When an object is at distances $u_1$ and $u_2$ from a lens a real image and a virtual image is formed respectively having the same magnification. The focal length of the lens is

• A. $u_1+\frac{u_2}{2}$
• B. $\frac{u_1-u_2}{2}$
• C. $\frac{u_1+u_2}{2}$
• D. $u_1+u_2$

Answer 1

Answer: (C)

: For a convex lens when real image is formed, $u_1$ is negative, $v_1$ is positive, $f$ is positive.
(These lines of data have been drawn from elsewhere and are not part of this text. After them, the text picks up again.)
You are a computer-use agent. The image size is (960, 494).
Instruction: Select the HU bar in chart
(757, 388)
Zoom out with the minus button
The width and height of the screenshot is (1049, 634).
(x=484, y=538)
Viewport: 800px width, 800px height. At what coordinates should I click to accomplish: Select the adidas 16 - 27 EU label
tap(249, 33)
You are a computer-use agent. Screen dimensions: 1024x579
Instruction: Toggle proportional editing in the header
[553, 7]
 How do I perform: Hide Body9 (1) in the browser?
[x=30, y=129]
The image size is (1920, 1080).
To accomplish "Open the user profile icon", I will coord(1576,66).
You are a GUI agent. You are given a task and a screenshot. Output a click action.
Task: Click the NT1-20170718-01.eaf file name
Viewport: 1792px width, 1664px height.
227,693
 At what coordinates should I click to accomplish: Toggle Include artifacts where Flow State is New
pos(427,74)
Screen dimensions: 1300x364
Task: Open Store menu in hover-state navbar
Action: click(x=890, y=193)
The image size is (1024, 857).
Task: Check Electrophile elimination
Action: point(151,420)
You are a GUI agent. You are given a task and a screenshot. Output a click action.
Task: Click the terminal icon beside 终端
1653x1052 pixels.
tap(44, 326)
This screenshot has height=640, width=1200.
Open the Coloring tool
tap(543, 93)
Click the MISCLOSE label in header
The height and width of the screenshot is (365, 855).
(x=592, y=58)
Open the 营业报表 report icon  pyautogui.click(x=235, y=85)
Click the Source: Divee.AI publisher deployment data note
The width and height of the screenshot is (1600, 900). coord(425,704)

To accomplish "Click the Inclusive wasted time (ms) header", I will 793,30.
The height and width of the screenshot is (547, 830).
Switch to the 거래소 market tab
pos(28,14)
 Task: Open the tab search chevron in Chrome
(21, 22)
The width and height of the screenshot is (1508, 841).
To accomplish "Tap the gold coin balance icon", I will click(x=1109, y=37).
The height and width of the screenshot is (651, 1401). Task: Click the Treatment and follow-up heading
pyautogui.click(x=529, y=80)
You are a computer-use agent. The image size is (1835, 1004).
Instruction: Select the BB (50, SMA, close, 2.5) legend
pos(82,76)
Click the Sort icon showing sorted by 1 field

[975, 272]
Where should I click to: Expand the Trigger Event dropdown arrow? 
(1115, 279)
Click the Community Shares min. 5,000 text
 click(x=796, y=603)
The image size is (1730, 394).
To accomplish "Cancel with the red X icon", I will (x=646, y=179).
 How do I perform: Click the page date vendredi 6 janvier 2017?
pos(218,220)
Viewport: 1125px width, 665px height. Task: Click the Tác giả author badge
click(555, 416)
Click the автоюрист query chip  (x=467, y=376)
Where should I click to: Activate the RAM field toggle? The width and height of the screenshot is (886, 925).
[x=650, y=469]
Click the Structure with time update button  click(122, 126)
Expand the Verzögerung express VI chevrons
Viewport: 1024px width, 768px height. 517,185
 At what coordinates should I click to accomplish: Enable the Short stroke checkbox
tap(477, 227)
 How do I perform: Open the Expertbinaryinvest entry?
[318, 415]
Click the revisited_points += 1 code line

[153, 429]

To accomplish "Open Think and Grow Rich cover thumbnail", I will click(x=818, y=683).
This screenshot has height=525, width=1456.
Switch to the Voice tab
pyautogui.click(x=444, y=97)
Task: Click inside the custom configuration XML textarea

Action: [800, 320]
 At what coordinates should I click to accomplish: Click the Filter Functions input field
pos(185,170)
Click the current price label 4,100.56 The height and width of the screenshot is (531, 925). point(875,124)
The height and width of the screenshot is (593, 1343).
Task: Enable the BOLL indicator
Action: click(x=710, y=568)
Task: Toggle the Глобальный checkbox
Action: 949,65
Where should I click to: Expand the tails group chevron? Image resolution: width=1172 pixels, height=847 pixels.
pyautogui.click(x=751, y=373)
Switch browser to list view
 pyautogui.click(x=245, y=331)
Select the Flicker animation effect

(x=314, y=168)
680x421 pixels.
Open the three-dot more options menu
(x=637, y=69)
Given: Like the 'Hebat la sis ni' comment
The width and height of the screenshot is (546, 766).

Lens formula is $\frac{1}{v}-\frac{1}{u}=\frac{1}{f}$ $\therefore$ For real image, $\frac{1}{v_1}+\frac{1}{u_1}=\frac{1}{f}$ $\therefore$ $\frac{u_1}{v_1}+\frac{u_1}{u_1}=\frac{u_1}{f}$ $\therefore$ $\frac{u_1}{v_1}=\left(\frac{u_1}{f}-1\right)$ ?.(i) When virtual image is formed, $u_2$ is negative, $v_2$ is also negative, $f$ is positive $\therefore$ For virtual image, $\frac{1}{-v_2}+\frac{1}{u_2}=\frac{1}{f}$ Or $\frac{u_2}{-v_2}+\frac{u_2}{u_2}=\frac{u_2}{f}$ or $\frac{u_2}{v_2}-1=-\frac{u_2}{f}$ Or $\frac{u_2}{v_2}=1-\frac{u_2}{f}$ ...(ii) Since magnification is same in the two cases. $\frac{v_2}{u_2}=\frac{v_2}{u_1}$ or $\frac{u_2}{v_2}=\frac{u_2}{v_1}$ .Substitute for these from (i) and (ii). Or $\left(1-\frac{u_2}{f}\right)=\left(\frac{u_1}{f}-1\right)$ or $1+1=\frac{u_1}{f}+\frac{u_2}{f}$ Or $2=\frac{(u_1+u_2)}{f}$ or $f=\frac{u_1+u_2}{2}$